Suspensão do material

O Cofen defende que o material seja “recolhido e reelaborado, de acordo com as evidências científicas disponíveis”, atitude também sugerida pelas especialistas.

— Quando você impede que a mulher acesse informações que a defendem contra atuações violentas e prejudiciais à sua saúde, você não somente retira a sua autonomia, você também a expõe a riscos e ameaça a sua integridade — destaca Ana Fialho.

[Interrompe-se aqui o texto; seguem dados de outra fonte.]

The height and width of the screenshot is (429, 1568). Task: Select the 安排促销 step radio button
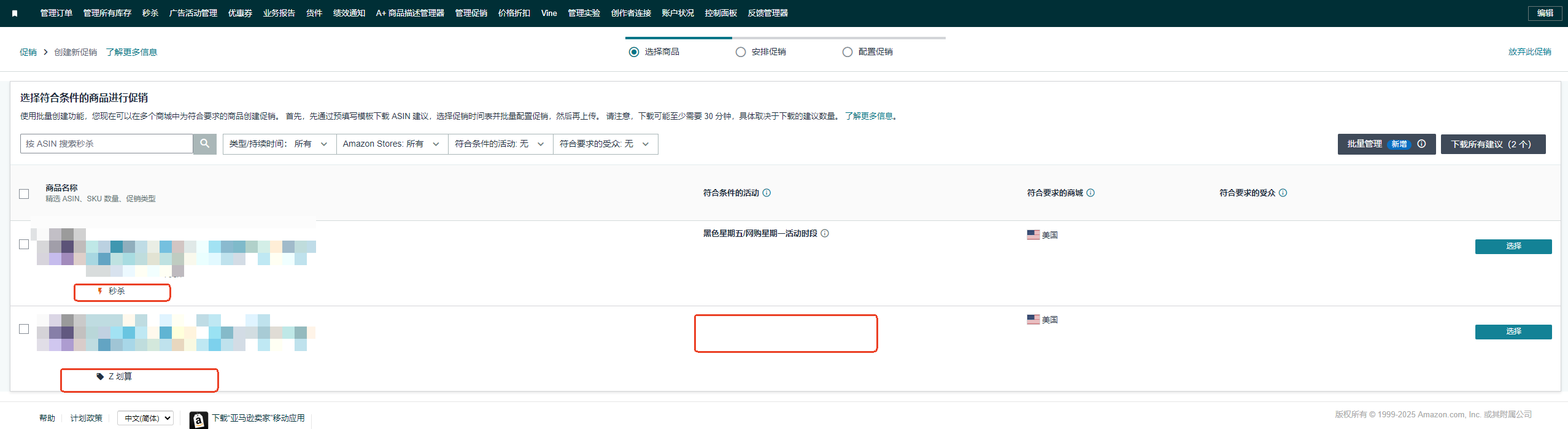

Para Marianne Pinotti, faltam ainda questões fundamentais no documento, como o alerta para as gestantes estarem atentas caso o bebê deixe de se movimentar nas últimas seis semanas da gravidez.

— Em nenhum momento a cartilha fala sobre movimentação fetal. A parada ou diminuição dessa movimentação é a primeira coisa que o bebê faz se não está bem, e a mãe tem de 24 a 48 horas para conseguir um atendimento que evite a perda de bebê — explica a ginecologista.

Procurado, o Ministério da Saúde afirmou que a nova caderneta faz parte de um processo de reestruturação do modelo de cuidado materno-infantil no SUS e que o documento é “um importante instrumento de acompanhamento da gestação, parto e pós-parto”.

Sobre as críticas, a pasta diz entender que “as práticas realizadas durante o parto devem ser debatidas entre a paciente e o médico obstetra” e que situações de abuso devem ser denunciadas. O ministério não respondeu sobre as recomendações da episiotomia e da amamentação como método contraceptivo abordadas na cartilha.